Dans le monde du rap, réputé pour être macho et misogyne, un Koriass ouvertement féministe engagé, invité à Tout le monde en parle il y a quelques semaines, a séduit le grand public et Lise Payette.

«Comment t’a vis ta vie d’artiste / T’es-tu à gauche, t’es-tu à drette / Vas-tu partir avec des regrets à ta mort / À la recherche du Love Suprême / Jamais voulu de nine to five / J’ai vendu mon âme pour une place en dessous des spotlights / Parce que ce soir le roi est mort / Enlevez le crown sur ma tête.»

Rarement entend-on des slameurs ou des rappeurs chanter: «C’est la danse des canards, qui en sortant de la mare, se secouent le bas des reins et font coin-coin». Quelques artistes de la chanson, c’est vrai, s’adonnent à ce genre, mais heureusement, ils sont assez rares. Il faut bien des tubes… synonymes de cylindres creux, disait Boris Vian.

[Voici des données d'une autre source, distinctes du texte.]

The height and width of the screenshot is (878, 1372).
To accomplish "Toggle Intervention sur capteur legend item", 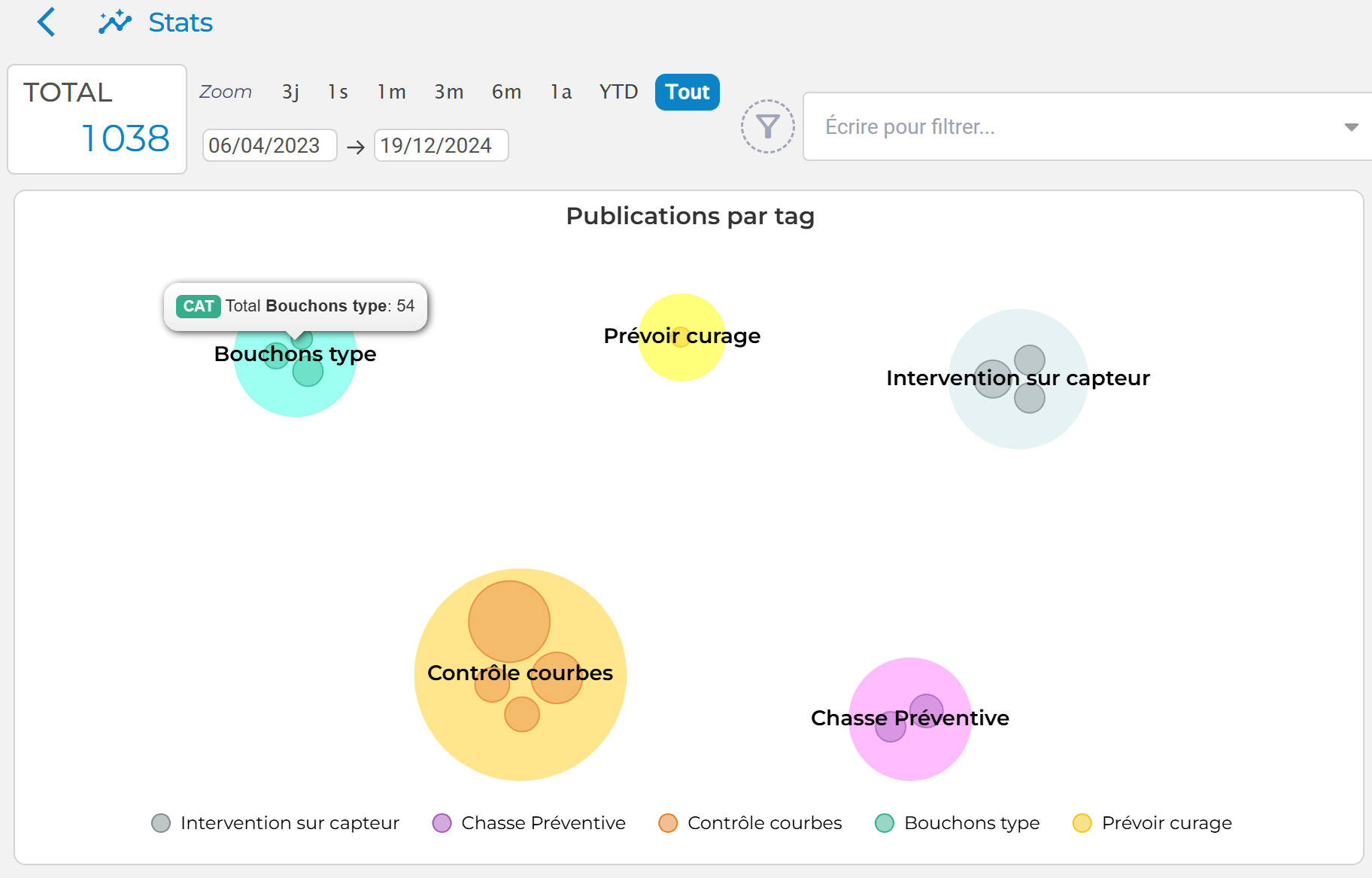I will (276, 823).
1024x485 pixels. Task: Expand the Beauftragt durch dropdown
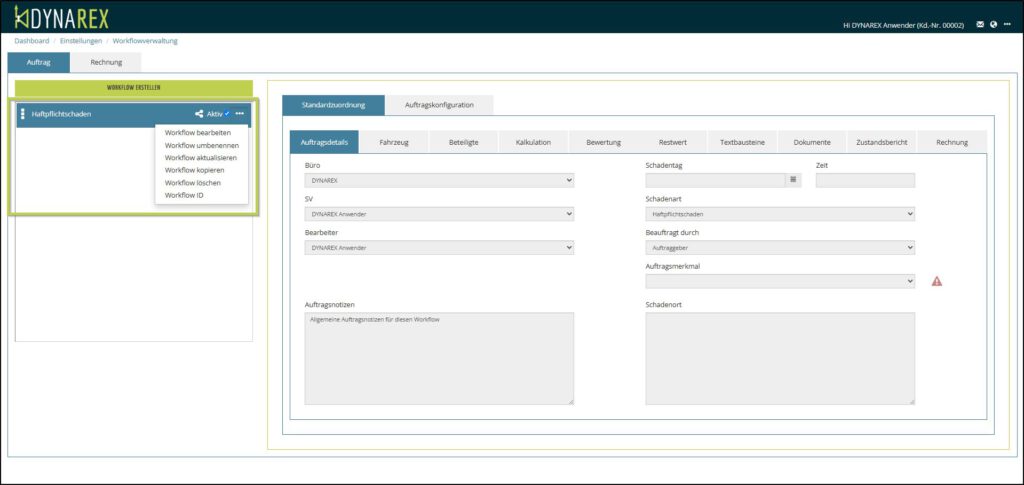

Quand il ne s’engage plus, le chanteur engagé dégage. Demandez à Renaud, ce chanteur énervant, comme il se surnomme lui-même. Après un pour le moins bien nommé passage à vide pendant lequel on l’a condamné à une mort certaine des suites d’un éthylisme chronique et d’une dépendance maladive à la Gitane, il a perdu non seulement la voix, mais aussi tout ce qui lui restait d’inspiration. Des paparazzis mal intentionnés, excusez la redondance, le poursuivant inlassablement l’ont même croqué titubant devant la Closerie des Lilas ou carrément affalé, tel un clochard, sur un banc de parc. Depuis des années, toutes les nouvelles qui nous venaient de lui concernaient son état; grandeur et décadence.

Et puis les attentats de Charlie en janvier l’ont touché en plein cœur. Ses amis sont morts. Il est sorti marcher lui aussi. Il a même embrassé un flic, titre d’une de ses chansons nouvelles, et l’inspiration lui est venue comme on charge une arme pour défendre sa peau. À la demande de Grand Corps malade, il a écrit Ta batterie pour son fils Malone, chanson qui figure sur l’album concept de GCM Il nous restera ça. Et puis 14 autres ont surgi. Le nouvel album de Renaud paraîtra dans quelques semaines. On en reparlera. En écrivant ces mots, j’entends que le Bataclan a été rénové et que la salle rouvrira ses portes d’ici la fin de l’année.

Ma suggestion cette semaine en attendant la suite? Pourquoi chanter, de Louise Forestier.